Physically, he felt Cinder's coat and heard 'Nathan's beloved voice and smelled the scents of the last remaining souls who hadn't given up their virtues. Physically, he knew where he was and let himself stay still.
Physically, his voice whispered soft words of thankful reverence to honour his Brother-Friend and BondMate.
Mentally, his mind went back to another place.
It went to a place of thunder, snow, rain and fire.

He heard thunder in his mind and screamed at it.

He felt rain in his mind and curled inward, into Johnathan and Cinder's hold to shy away from it. His flesh crawled with the feeling of it and tears poured down his face. The thunder didn't stop.
For a while, 'Nathan's voice kept him grounded, centered. It reminded him that his mind was spiraling into chaos again but this time, he knew it. And possibly, could do something about it.
Out came his Odin-Feather, spyglass and alethiometer. And then came his modified cutlass. They were, for a while, held onto and for a while, anchored him to logic as he listened to the rain, thunder and bullets fly inside his mind.

Right now, he hated the past.

It melded with the present in thunder and little pellets of metal and for the first time in a while, his head ached sharply, reminding him that he still bore the scars of being shot down and left like an animal hunted for sport.
He was an animal.
And the animal shed tears when it felt the bullets in his head.

His body soon began to tremble and shake; memory and reality further liquefying into bright sounds and loud-silent colours.
Fingers lost their grip on precious treasures and beloved BondMate.
Eyes went wide as an ache crept into his chest where a heart should have been.

Reality caved in.

Pain became reality.

He became as a puppet thrown about by an invisible, malicious child.
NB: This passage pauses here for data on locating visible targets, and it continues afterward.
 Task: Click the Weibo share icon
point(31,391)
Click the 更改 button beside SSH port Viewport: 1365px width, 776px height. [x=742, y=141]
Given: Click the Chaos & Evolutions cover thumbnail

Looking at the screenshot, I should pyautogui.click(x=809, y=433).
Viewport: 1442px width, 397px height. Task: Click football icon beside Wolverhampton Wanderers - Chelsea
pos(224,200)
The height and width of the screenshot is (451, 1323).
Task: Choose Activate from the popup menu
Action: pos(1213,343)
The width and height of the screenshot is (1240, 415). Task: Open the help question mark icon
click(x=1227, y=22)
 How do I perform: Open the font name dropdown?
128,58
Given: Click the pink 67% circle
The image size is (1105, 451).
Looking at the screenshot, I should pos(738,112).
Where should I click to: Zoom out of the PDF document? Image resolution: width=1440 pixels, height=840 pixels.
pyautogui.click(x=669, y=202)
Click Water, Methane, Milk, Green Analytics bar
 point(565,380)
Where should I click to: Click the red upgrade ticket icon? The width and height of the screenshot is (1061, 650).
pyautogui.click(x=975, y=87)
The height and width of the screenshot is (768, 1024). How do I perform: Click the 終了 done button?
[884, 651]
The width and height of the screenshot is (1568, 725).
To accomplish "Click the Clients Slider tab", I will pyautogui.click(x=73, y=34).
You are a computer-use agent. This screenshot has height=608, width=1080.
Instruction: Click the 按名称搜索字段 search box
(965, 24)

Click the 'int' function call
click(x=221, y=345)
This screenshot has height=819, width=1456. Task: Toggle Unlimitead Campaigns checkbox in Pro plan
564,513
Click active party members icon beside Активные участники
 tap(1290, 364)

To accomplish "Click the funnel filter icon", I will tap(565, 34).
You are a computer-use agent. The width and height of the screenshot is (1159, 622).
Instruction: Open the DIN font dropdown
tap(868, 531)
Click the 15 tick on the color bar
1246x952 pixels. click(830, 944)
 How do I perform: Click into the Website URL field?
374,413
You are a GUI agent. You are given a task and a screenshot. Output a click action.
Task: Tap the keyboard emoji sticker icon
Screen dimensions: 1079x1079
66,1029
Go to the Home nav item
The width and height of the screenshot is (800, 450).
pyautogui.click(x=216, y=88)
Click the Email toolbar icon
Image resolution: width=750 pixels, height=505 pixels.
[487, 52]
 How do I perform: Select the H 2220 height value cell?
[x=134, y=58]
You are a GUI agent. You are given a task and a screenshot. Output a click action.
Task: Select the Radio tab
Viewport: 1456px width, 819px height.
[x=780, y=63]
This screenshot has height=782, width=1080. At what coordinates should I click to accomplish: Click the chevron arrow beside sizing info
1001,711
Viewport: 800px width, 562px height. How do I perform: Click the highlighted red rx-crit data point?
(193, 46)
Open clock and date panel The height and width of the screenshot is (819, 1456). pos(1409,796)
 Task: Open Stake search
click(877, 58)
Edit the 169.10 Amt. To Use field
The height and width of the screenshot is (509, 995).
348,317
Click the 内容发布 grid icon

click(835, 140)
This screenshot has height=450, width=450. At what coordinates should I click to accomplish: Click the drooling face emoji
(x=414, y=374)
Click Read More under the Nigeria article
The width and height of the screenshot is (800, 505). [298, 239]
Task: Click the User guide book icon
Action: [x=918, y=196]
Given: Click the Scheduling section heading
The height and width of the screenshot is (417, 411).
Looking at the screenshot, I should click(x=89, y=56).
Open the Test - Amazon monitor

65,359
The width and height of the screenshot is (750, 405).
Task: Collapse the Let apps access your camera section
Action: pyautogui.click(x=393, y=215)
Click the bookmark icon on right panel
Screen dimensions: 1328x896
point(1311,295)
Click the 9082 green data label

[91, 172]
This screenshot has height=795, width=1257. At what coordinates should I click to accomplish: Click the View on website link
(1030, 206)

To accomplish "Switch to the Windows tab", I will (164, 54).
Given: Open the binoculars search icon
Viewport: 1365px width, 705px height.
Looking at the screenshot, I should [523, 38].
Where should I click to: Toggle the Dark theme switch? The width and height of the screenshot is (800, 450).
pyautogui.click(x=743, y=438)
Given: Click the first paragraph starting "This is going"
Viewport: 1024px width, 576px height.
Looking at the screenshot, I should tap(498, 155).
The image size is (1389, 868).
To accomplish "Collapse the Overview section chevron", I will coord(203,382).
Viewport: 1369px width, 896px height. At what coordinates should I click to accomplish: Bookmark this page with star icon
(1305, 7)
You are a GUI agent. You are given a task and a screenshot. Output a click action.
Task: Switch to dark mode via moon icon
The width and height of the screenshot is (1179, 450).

It was his own error, allowing too long for a family history to go unreleased and now, the worst of times bade it to emerge. Physical flaw and mental torment danced into a venomous blend, one that was expressed outwardly as uncontrolled thrashing and a series of great, keening wails.

Reality caved in.

Thunder pounded within.

And a gun went off in the form of sharp reminders of the past.